SECURITIES AND EXCHANGE COMMISSION

Washington, D.C. 20549

 

 

FORM 8-K/A

 

 

CURRENT REPORT

Pursuant to Section 13 OR 15(d) of the

Securities Exchange Act of 1934

Date of Report (Date of earliest event reported): July 19, 2011

 

 

Ultratech, Inc.

(Exact name of registrant as specified in its charter)

 

 

 

Delaware   0-22248   94-3169580

(State or other jurisdiction

of incorporation)

 

(Commission

File Number)

 

(IRS Employer

Identification No.)

3050 Zanker Road, San Jose, California   95134
(Address of principal executive offices)   (Zip Code)

Registrant’s telephone number, including area code (408) 321-8835

Not Applicable

(Former name or former address, if changed since last report)

 

 

Check the appropriate box below if the Form 8-K filing is intended to simultaneously satisfy the filing obligation of the registrant under any of the following provisions (see General Instruction A.2. below):

 

¨ Written communications pursuant to Rule 425 under the Securities Act (17 CFR 230.425)

 

¨ Soliciting material pursuant to Rule 14a-12 under the Exchange Act (17 CFR 240.14a-12)

 

¨ Pre-commencement communications pursuant to Rule 14d-2(b) under the Exchange Act (17 CFR 240.14d-2(b))

 

¨ Pre-commencement communications pursuant to Rule 13e-4(c) under the Exchange Act (17 CFR 240.13e-4(c))

 

 

 


EXPLANATORY NOTE

This current Report on Form 8-K/A (this “Amendment”) is being filed as an amendment to the Current Report on Form 8-K filed by Ultratech, Inc. (the “Company”) with the United States Securities and Exchange Commission on July 25, 2011 (the “Original Report”).
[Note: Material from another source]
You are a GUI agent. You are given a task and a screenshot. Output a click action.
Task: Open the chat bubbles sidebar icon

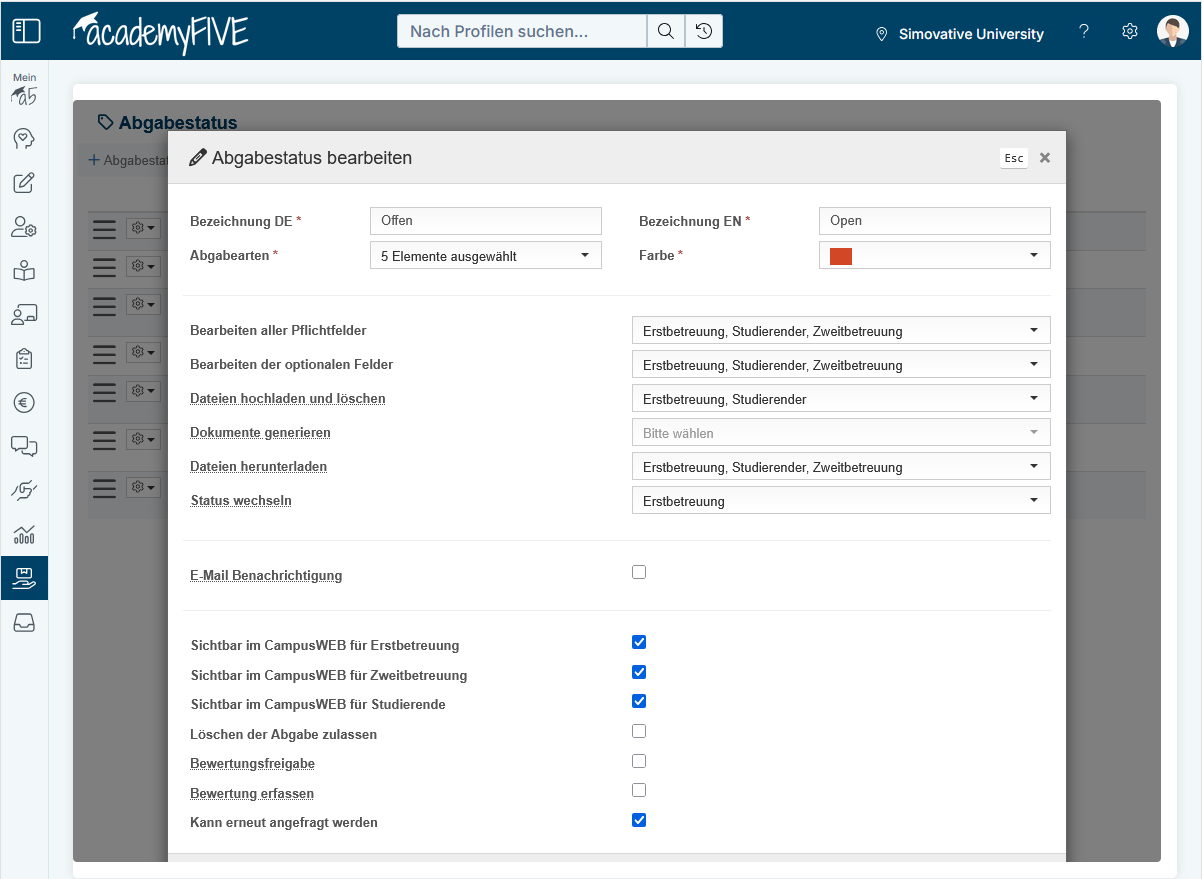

The sole purpose of this Amendment is to disclose the Company’s decision as to how frequently the Company will include in its proxy materials an advisory stockholder vote on the compensation of the Company’s Named Executive Officers. No other changes have been made to the Original Report.

 

Item 5.07 Submission of Matters to a Vote of Security Holders

At the Company’s 2011 annual meeting of stockholders, consistent with the recommendation of the Company’s Board of Directors, the stockholders voted, on a non-binding, advisory basis, that a stockholder advisory vote on the compensation paid to the Company’s Named Executive Officers should occur annually. As a result, the Company’s Board of Directors has determined to hold a stockholder non-binding, advisory vote on the compensation of the Company’s Named Executive Officers on an annual basis until such time that the frequency of the vote is next presented to its stockholders (which will be no later than the 2017 annual meeting of stockholders).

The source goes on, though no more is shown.